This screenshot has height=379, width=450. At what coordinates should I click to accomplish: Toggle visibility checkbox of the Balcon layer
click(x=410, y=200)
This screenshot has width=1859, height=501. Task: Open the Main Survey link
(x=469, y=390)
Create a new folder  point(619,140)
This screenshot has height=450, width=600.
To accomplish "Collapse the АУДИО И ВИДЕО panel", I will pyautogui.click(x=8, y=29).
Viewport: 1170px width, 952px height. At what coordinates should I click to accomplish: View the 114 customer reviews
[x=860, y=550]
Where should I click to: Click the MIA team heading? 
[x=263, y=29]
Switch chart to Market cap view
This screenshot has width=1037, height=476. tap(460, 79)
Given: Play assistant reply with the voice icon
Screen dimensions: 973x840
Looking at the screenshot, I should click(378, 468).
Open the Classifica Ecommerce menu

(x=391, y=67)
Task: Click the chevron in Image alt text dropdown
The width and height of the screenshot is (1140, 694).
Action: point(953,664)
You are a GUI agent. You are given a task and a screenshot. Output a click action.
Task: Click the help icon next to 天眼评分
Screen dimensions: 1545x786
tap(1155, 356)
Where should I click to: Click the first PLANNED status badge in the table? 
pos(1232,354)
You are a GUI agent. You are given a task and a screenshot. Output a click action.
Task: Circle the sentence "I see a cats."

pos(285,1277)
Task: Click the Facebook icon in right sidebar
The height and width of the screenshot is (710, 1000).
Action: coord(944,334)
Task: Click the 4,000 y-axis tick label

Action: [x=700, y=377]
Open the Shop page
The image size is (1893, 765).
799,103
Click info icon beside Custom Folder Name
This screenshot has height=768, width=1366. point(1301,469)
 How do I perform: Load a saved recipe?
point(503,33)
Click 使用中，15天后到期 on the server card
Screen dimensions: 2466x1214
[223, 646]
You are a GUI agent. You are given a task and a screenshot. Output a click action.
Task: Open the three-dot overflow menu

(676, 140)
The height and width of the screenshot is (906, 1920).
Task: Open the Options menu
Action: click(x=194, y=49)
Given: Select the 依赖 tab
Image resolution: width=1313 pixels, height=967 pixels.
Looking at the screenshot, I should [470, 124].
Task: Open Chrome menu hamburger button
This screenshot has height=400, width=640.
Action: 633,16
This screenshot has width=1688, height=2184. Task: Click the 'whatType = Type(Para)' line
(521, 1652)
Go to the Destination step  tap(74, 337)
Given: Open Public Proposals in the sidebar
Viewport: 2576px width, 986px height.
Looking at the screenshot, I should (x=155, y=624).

☆ ☆ ☆ ☆

* Given problem:
Print, word for word, the lines above, starting with the line that contains "Given: Open Public Proposals in the sidebar" and going on through the final line.

* Solution to this task:
Given: Open Public Proposals in the sidebar
Viewport: 2576px width, 986px height.
Looking at the screenshot, I should (x=155, y=624).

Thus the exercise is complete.